The correct answer is B.

The average force exerted on the bullet to accelerate it to a speed of 575 m/s in a time of 3.70 ms is 7,770.27 N.

To solve this problem, we can use the equation:
Force = (mass x acceleration)
We know the mass of the bullet is 0.0500 kg and the speed it needs to be accelerated to is 575 m/s. We can calculate the acceleration using the formula:
Acceleration = (final velocity - initial velocity) / time
Plugging in the values, we get:
Acceleration = (575 m/s - 0 m/s) / (3.70 x 10^-3 s) = 155,405.4 m/s^2
Now, we can plug in the mass and acceleration values into the force equation:
Force = (0.0500 kg) x (155,405.4 m/s^2) = 7,770.27 N
Therefore, the average force exerted on the bullet to accelerate it to a speed of 575 m/s in a time of 3.70 ms is 7,770.27 N.

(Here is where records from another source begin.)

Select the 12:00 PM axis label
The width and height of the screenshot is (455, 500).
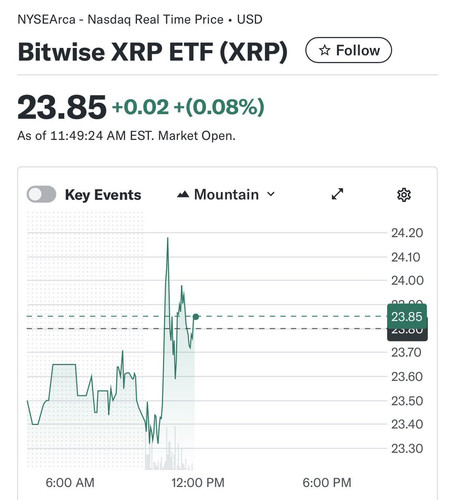[x=198, y=482]
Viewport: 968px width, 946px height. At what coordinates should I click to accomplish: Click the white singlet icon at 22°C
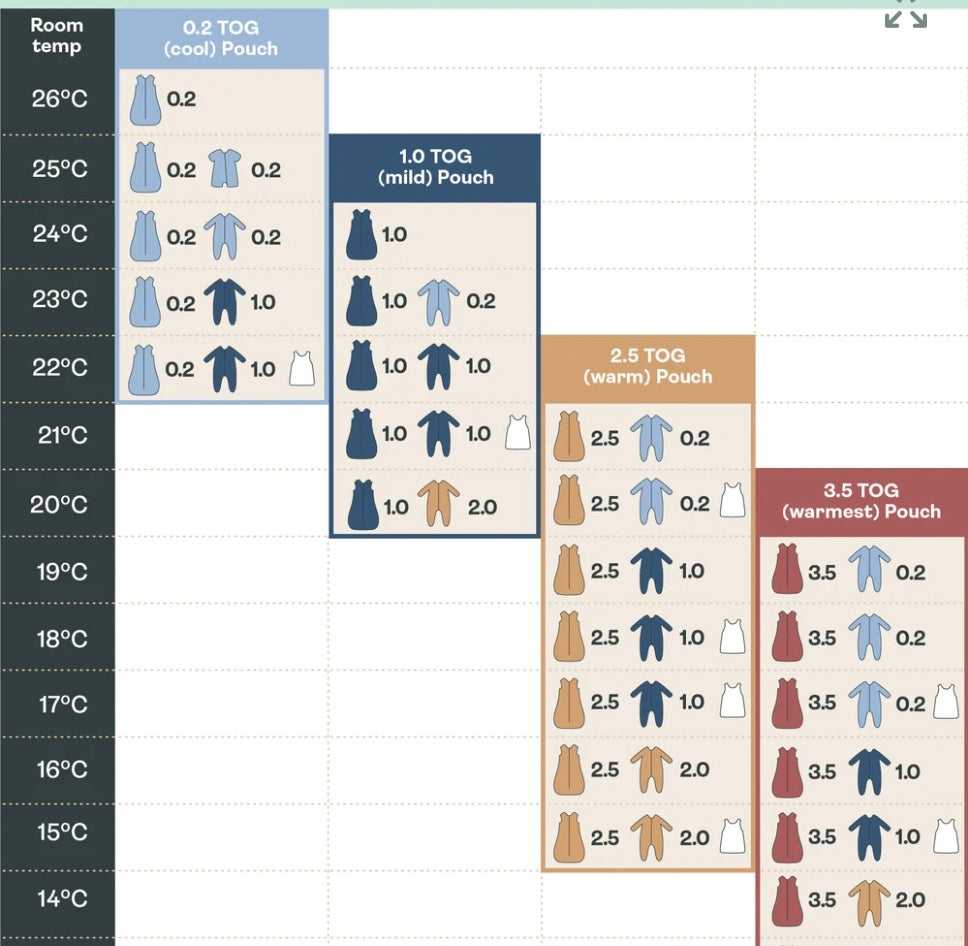point(302,369)
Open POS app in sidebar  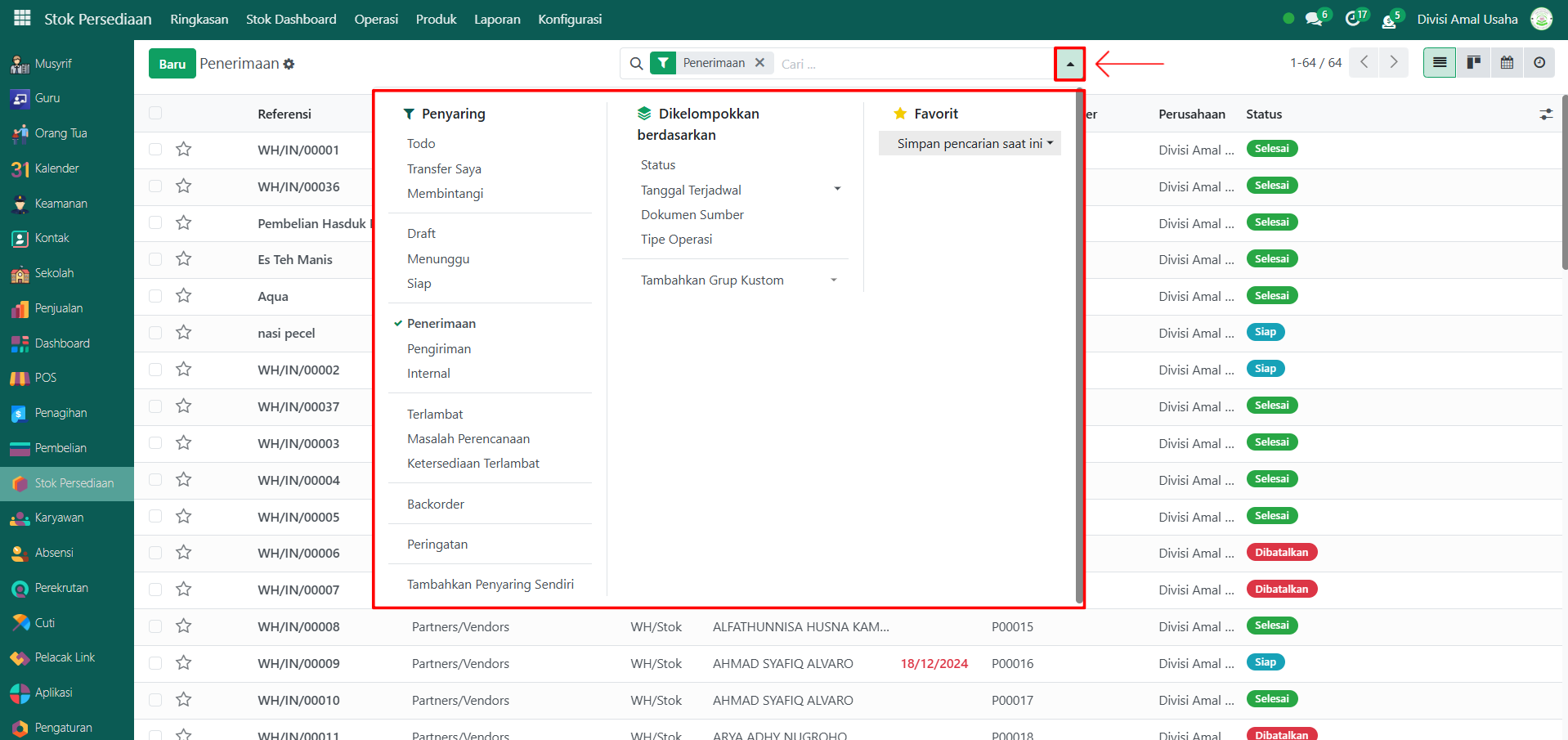pyautogui.click(x=45, y=378)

This problem highlights the concept of acceleration and the forces involved in accelerating an object. Acceleration is defined as the rate at which an object changes its velocity over a period of time. In this case, the bullet is accelerated down the barrel of the gun by hot gases produced in the combustion of gunpowder. The force of the hot gases pushing on the base of the bullet causes it to accelerate. The magnitude of the force required to achieve a given acceleration is directly proportional to the mass of the object. Therefore, a larger mass requires a larger force to accelerate it to a given velocity. In this problem, the force required to accelerate the bullet to a speed of 575 m/s in a time of 3.70 ms is 7,770.27 N. This calculation helps us understand the forces involved in firing a gun and the importance of safety precautions when handling firearms.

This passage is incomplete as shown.